WHAT TO PRODUCE:
In the items below, change "Outlet" to "Sale" and leave everything else as it is.

ENTRIES:
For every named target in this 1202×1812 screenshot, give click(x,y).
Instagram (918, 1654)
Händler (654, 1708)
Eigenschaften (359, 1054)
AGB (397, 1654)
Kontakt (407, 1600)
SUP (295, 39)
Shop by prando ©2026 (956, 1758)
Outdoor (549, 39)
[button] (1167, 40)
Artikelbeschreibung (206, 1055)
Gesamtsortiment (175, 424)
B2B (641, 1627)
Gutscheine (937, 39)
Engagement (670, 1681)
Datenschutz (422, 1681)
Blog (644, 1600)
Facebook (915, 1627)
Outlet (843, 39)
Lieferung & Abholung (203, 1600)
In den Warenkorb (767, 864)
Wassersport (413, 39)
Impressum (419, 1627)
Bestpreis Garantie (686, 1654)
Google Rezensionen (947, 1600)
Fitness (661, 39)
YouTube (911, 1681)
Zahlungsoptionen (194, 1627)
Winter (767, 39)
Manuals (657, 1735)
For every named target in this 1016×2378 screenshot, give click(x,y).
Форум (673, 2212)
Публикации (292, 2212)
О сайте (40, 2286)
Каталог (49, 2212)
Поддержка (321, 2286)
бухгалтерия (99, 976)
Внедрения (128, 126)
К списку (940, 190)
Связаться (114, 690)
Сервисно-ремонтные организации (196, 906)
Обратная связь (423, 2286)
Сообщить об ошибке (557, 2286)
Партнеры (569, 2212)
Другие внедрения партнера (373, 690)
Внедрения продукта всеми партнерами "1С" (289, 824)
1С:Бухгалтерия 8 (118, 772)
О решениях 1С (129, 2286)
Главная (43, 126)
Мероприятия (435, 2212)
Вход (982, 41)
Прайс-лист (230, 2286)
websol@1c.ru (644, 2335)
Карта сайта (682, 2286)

WRITTEN RESPONSE:
For every named target in this 1202×1812 screenshot, give click(x,y).
Instagram (918, 1654)
Händler (654, 1708)
Eigenschaften (359, 1054)
AGB (397, 1654)
Kontakt (407, 1600)
SUP (295, 39)
Shop by prando ©2026 (956, 1758)
Outdoor (549, 39)
[button] (1167, 40)
Artikelbeschreibung (206, 1055)
Gesamtsortiment (175, 424)
B2B (641, 1627)
Gutscheine (937, 39)
Engagement (670, 1681)
Datenschutz (422, 1681)
Blog (644, 1600)
Facebook (915, 1627)
Sale (843, 39)
Lieferung & Abholung (203, 1600)
In den Warenkorb (767, 864)
Wassersport (413, 39)
Impressum (419, 1627)
Bestpreis Garantie (686, 1654)
Google Rezensionen (947, 1600)
Fitness (661, 39)
YouTube (911, 1681)
Zahlungsoptionen (194, 1627)
Winter (767, 39)
Manuals (657, 1735)
For every named target in this 1016×2378 screenshot, give click(x,y).
Форум (673, 2212)
Публикации (292, 2212)
О сайте (40, 2286)
Каталог (49, 2212)
Поддержка (321, 2286)
бухгалтерия (99, 976)
Внедрения (128, 126)
К списку (940, 190)
Связаться (114, 690)
Сервисно-ремонтные организации (196, 906)
Обратная связь (423, 2286)
Сообщить об ошибке (557, 2286)
Партнеры (569, 2212)
Другие внедрения партнера (373, 690)
Внедрения продукта всеми партнерами "1С" (289, 824)
1С:Бухгалтерия 8 (118, 772)
О решениях 1С (129, 2286)
Главная (43, 126)
Мероприятия (435, 2212)
Вход (982, 41)
Прайс-лист (230, 2286)
websol@1c.ru (644, 2335)
Карта сайта (682, 2286)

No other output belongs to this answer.